This conclusion holds true across a surprising range of contexts, though of course the details always differ. It was the secret of success in the East Asian ‘tiger’ economies after World War Two (where civic associations like students’ councils and service-user groups channeled information to and from both government and business), and in more recent examples of development success like Chile, Botswana and Brazil. In some ways it is even true of China and Vietnam today, though in both places ‘civil society’ activity is strictly monitored by the State.
The point is that a successful market economy has to be held in check by other forces in order to maximize its social benefits. When one of these ‘legs’ is weakened or dominates the others, societies become unbalanced and begin to suffer from too much government intervention, for example, or corporate interests that become too powerful in the public and political sphere. Maybe there’s a country somewhere that has too much civil society as well (that would be utopia for me!), though I’ve never found it, but even if it did exist I think it might well be unhealthy, given the need to sustain a constant, creative tension between three roughly-equal power centers and different sets of interests.
Over the past few years, this ‘three-legged stool’ analogy has been discarded by those who see only hybrid institutions on the horizon, like social enterprises, venture philanthropy and businesses that are socially-responsible. Distinctions between ‘for-profit’ and ‘not-for-profit’ groups and functions are seen as outmoded, and the route to social value lies through internalizing non-economic criteria into decision-making in the ‘triple bottom line’ – what Bill Gates has described as the power of ‘reputation.’
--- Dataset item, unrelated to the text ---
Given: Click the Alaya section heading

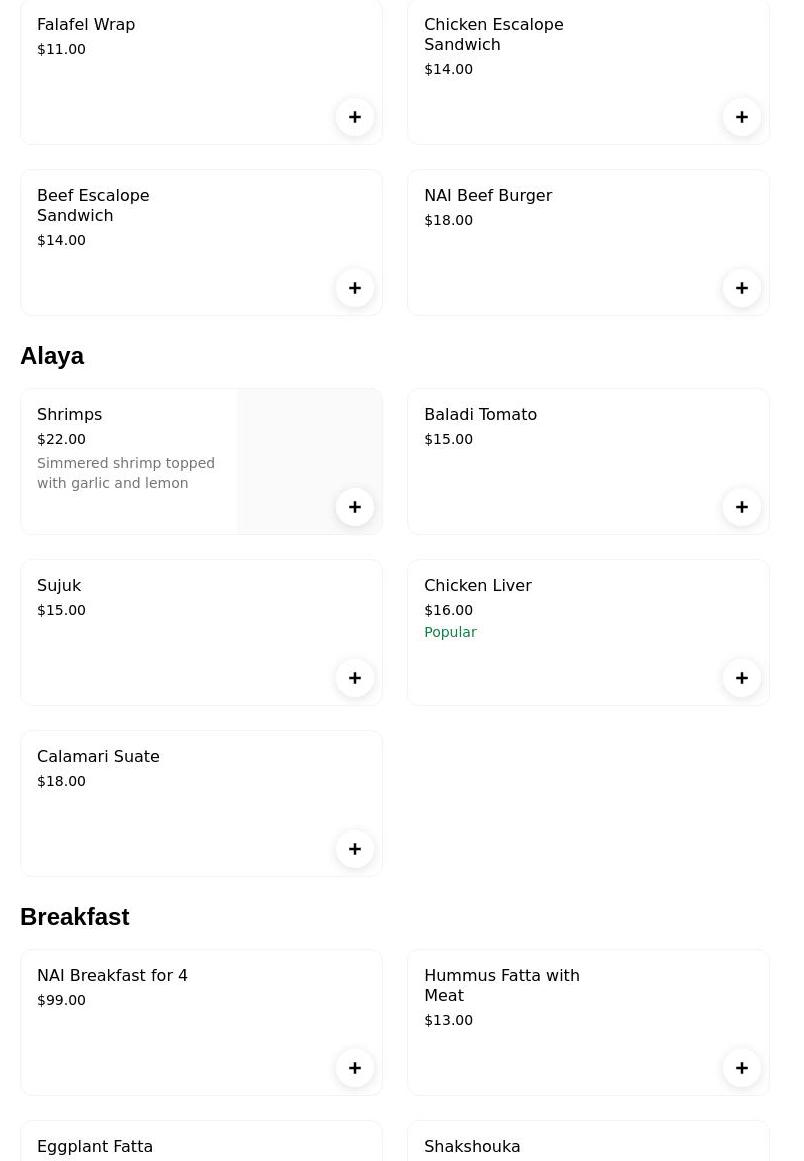Looking at the screenshot, I should 52,356.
Such thinking is correct to the extent that businesses can increase their positive impact on society by incorporating social and environmental costs into their accounting, but it is seriously deluded as a general philosophy of social progress. That’s because the profit motive, even when diluted, is by far the strongest source of incentives in the marketplace, and it normally wins out over these other criteria when ‘the rubber hits the road.’ This has been the experience of successful social enterprises when they reach a certain size and profit level (think Ben and Jerry’s or the Body Shop, for example), as well as of building societies and credit unions in the United Kingdom.
The need to make a profit will always place limits on the ability of business to be a force for social good or to attack the most entrenched (and therefore expensive) social problems, and that’s why the ‘three-legged stool’ remains so important. In the very long term, it may be that ‘social business’ becomes the norm in the real sense of that term, but that will require huge changes in corporate governance and accountability, and a paradigm shift in the way markets actually work - and, of course, in the ways consumers exercise their choices.
In the meantime, give me a strong and independent civil society and an active and accountable government over a patchwork quilt of social entrepreneurs and corporate social responsibility. That’s much more secure and convincing as a path to the good society.
Why doesn’t business fix itself instead of meddling with others where it has no comparative advantage?
Over the last few years it’s become an article of faith that civil society - meaning philanthropy, community groups and the not-for-profit sector - should operate on business principles to become more effective and efficient, a movement christened “philanthrocapitalism” by the Economist’s Mathew Bishop. It sounds like a great idea, except that there’s no evidence to support it, and lots of examples that show how much damage it can do to the factors underlying positive social change. Even worse, it allows businesses off the hook by pretending that they can increase their social impact by reforming others instead of transforming their own business practices. As the best examples of CSR and social enterprise already show, real change will come when business acts more like civil society, not the other way around. That’s the message of my new book “Small Change: Why Business Won’t Save the World” which was published by Berrett-Koehler earlier this week.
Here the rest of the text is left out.